CSE 120 Winter 2002 Homework 4

Due 6 June 2002 

Problem 1

The Unix file system supports multiple names for a file, called links. According to the Unix documentation, a link is:

    ... an additional directory entry ... to a file or directory.  Any number of links can be assigned to a file.  The
    number of links does not affect other file attributes such as size, protections, data, etc.

There are two kinds of links: hard links and symbolic links.

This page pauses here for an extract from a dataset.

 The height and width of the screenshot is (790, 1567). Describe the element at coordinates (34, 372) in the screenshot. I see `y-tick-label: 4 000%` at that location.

Again, according to the Unix documentation:

    A hard link (the default) is a standard directory entry just like the one made when the file was created.  ...  To
    remove a file, all hard links to it must be  removed, including  the  name by which it was first created; removing
    the last hard link releases the inode associated with the file.
    ...
    A symbolic link, made with  the -s option,  is  a  special directory entry that points to another named file. ...  In
    fact, you can create a symbolic link that points to a file that is currently absent from the file system; removing  the
    file that it points to does not affect or alter the symbolic link itself.

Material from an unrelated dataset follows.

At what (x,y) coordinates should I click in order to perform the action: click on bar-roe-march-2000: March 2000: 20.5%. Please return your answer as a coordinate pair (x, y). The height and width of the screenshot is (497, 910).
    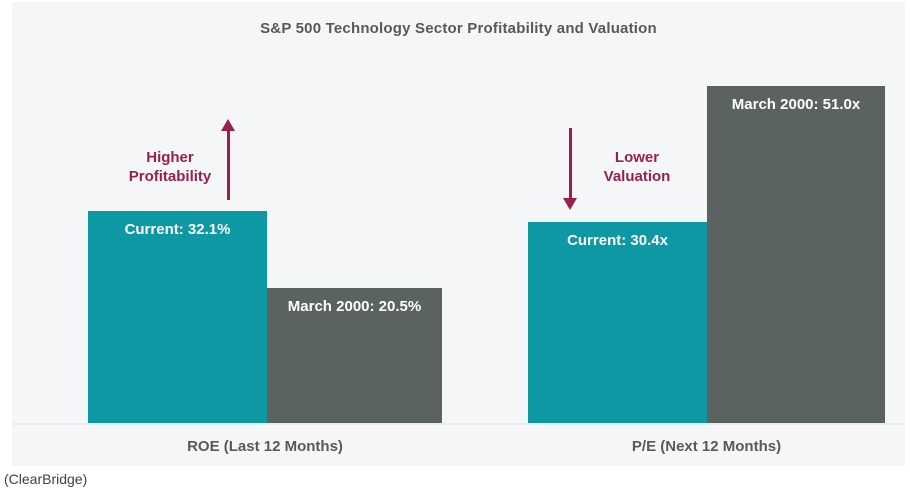
    Looking at the image, I should click on (354, 356).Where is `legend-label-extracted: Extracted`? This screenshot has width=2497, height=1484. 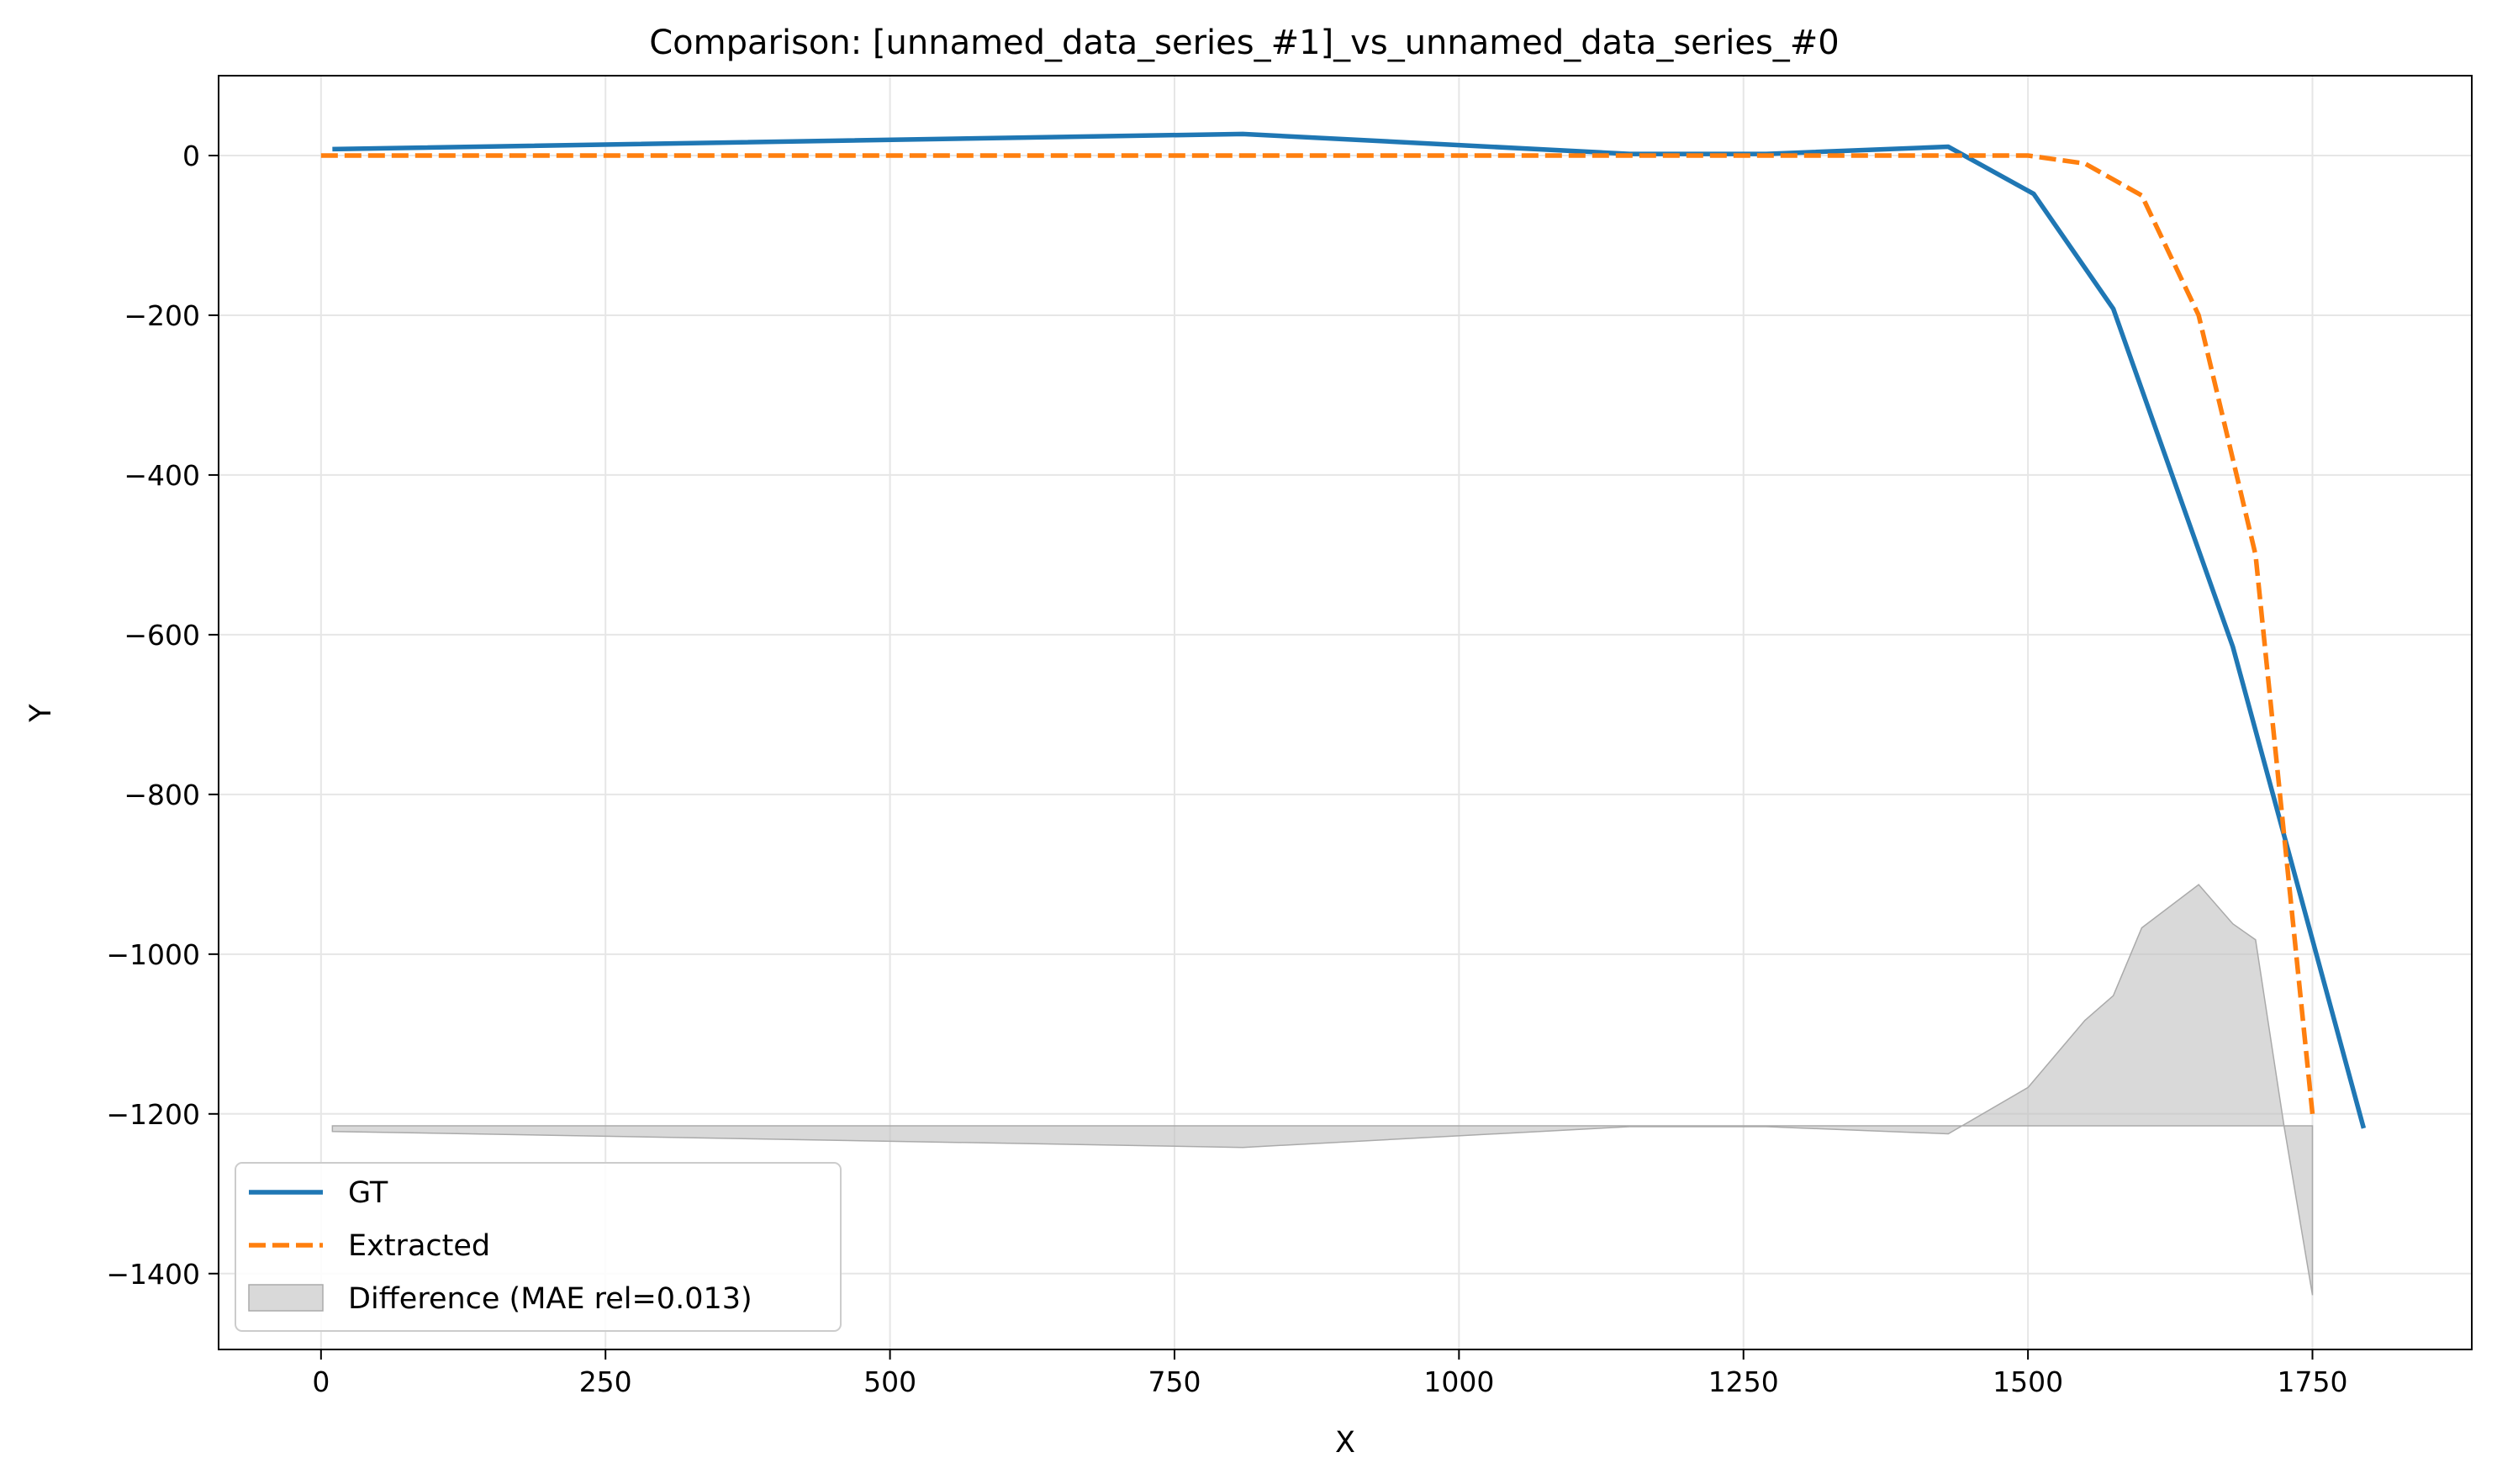 legend-label-extracted: Extracted is located at coordinates (419, 1246).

Why are both symbolic links and hard links useful? Give a scenario where a hard link would be used instead of a symbolic link, and a scenario where a symbolic link would be used instead of a hard link.


Problem 2

Consider a file system that uses a FAT.
  1. Explain how the FAT is modified when a block is added to the end of a file. In particular, which entries of the FAT are changed and which pages of the FAT are written to disk?
  2. Does the time and the order in which modified FAT pages are written to disk matter? In particular, consider the state of the FAT were the computer to crash at an inopportune time.

Problem 3

The shell line
echo hello > foo
creates a file foo (assuming that it doesn't exist), opens the file, writes the string "hello" to the file, and closes the file.
  1. How many file blocks are directly written as a result of this execution? Which blocks are they?
  2. What metadata is modified by the execution of this shell line?
  3. Give an instance of a reliability-induced synchronosu write that will be generated during the execution of this shell line.
  4. Explain what benefit, if any, the inode cache gives during the execution of this shell line.
  5. If you were designing a file system, you would need to decide whether the close operation would flush cached data blocks of that file. What are the benefits and drawbacks of doing so?